Serin waited, eyes burning red.
Elpida went on: “If I could, I would go out there into the dark, and gather up every lost soul I can find. I would lead them all to Telokopolis. None would be rejected, none left behind, none sacrificed. Not even the Death’s Heads, if they could be contained, made to change, made to see otherwise. Not even the Necromancers—” Serin snorted behind her mask, but Elpida kept going “—if they could be communicated with.” She nodded at Serin’s tattoos. “I will fight as hard as you, when I have to. You’ve seen that up-close, Serin. But I will fight in the spirit of Telokopolis, be the city alive or dead or a memory or something else. None will be rejected, not unless they choose so themselves.”

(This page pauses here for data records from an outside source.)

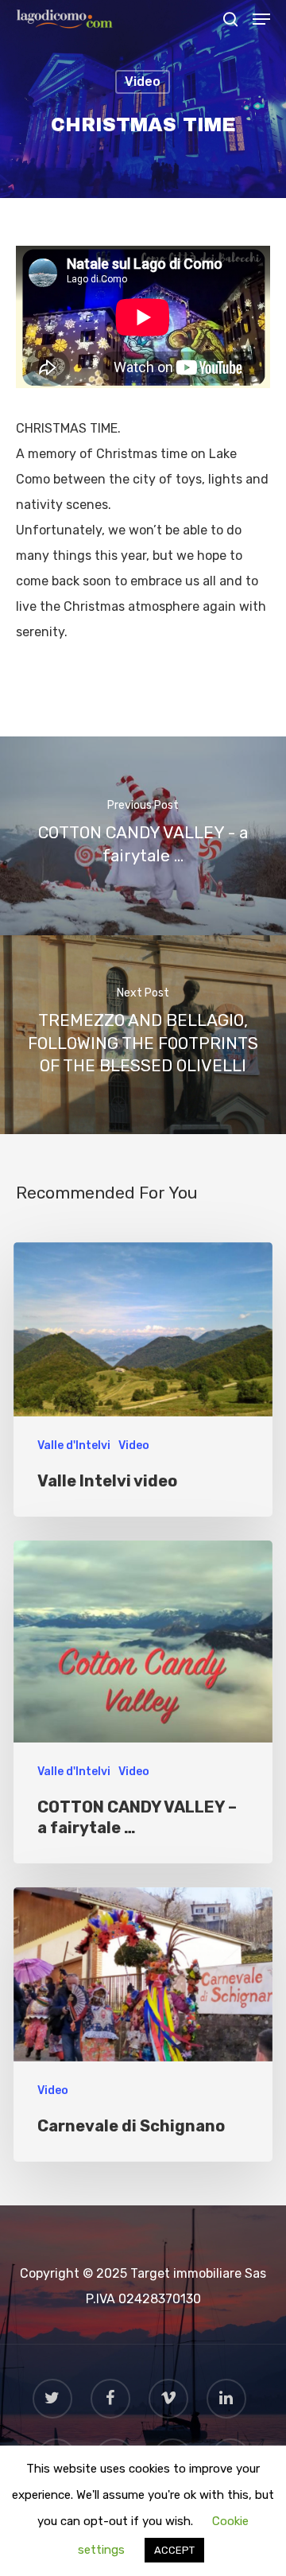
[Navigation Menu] (261, 19)
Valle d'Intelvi (73, 1445)
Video (142, 81)
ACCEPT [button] (174, 2550)
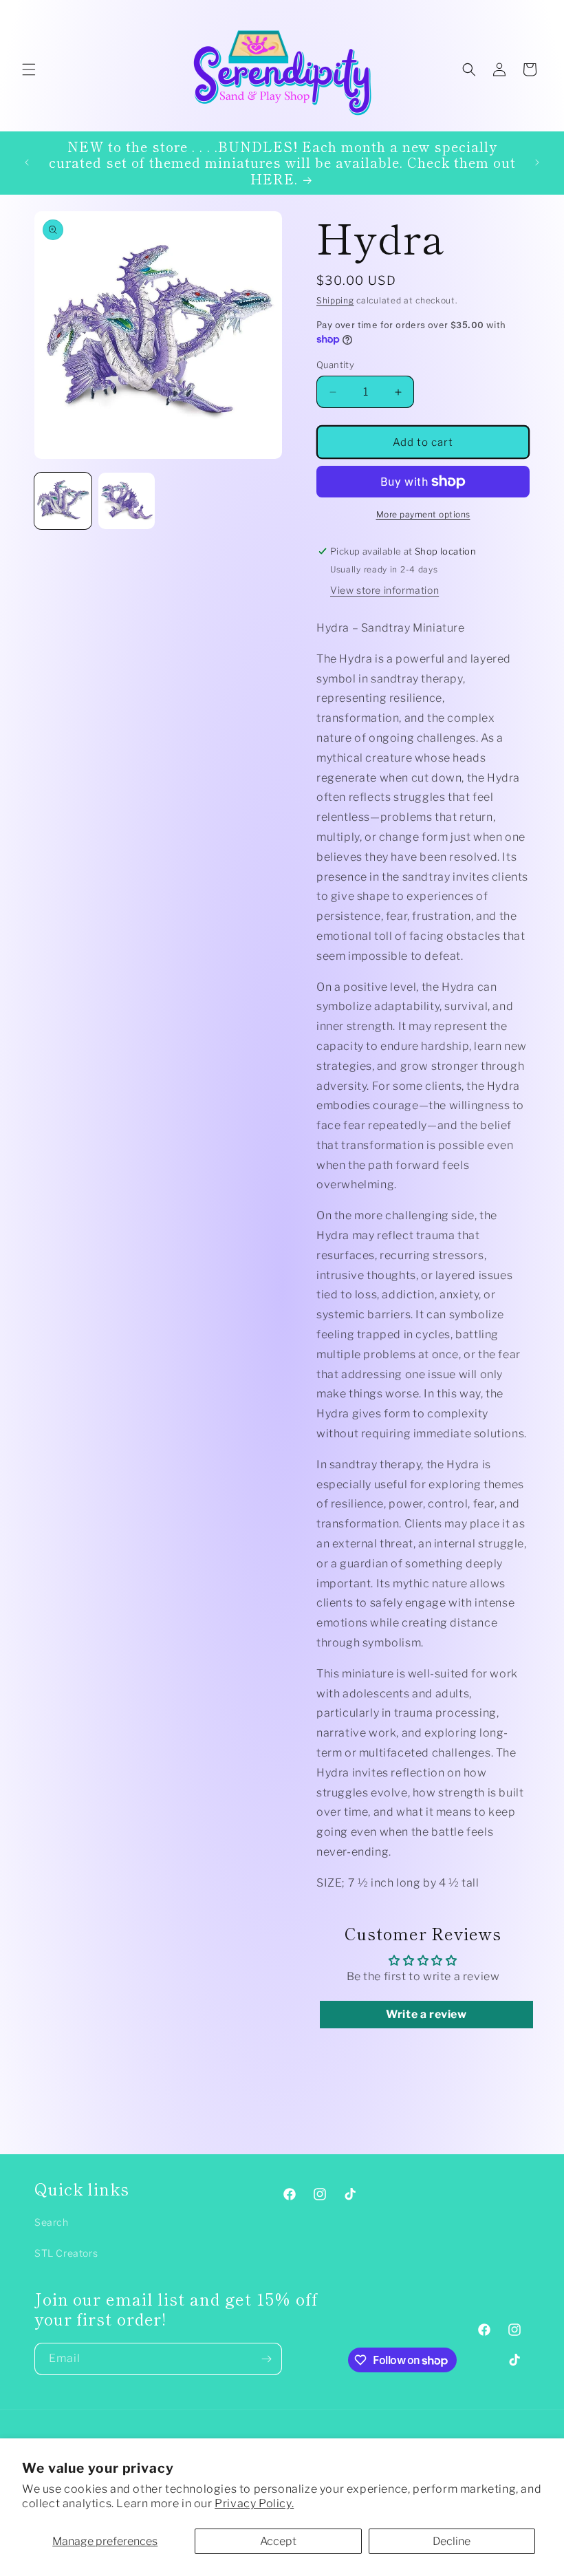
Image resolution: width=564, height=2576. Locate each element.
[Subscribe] (266, 2359)
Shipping (335, 300)
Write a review (426, 2014)
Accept (278, 2541)
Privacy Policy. (254, 2503)
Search (51, 2222)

Serin waited, to be sure Elpida was done. Then she gestured out at the night, down into the street. “What about her?”
“Her?” Elpida followed the gesture, but saw nothing. “You mean Iriko? I can’t see well in this darkness.”
“Iriko. Yes. What about her? A very hungry mouth to feed.”
Elpida laughed. “Didn’t you hear me, Serin? None would be rejected, not even her. None. That was what Telokopolis was for, no matter what the people inside made of it. The city, the only city, for everything and all. You included.”
On a hopeful whim, Elpida extended a hand toward Serin — her bandaged right, vulnerable beneath the dressings.
Serin raised her eyebrows.
Elpida said: “Come down inside Pheiri. Let’s you and I talk. If you don’t want to stay after that, then don’t. If you don’t want to come down inside, then we can talk right here. If you don’t want to talk, then you’re welcome to stay up here, in the cold, in the dark, as long as you like. You want to leave? You’re welcome back any time.”
Serin rasped a metal laugh. “You are too naive, coh-mander. I thought otherwise. Thought you had learned.”
“Learned what? To abandon Telokopolis?”
“The undead will eat you alive.”
“Too late,” Elpida said. “I’m already dead, in case you hadn’t noticed. We all are. You too, zombie. Now, are you coming inside, or not?”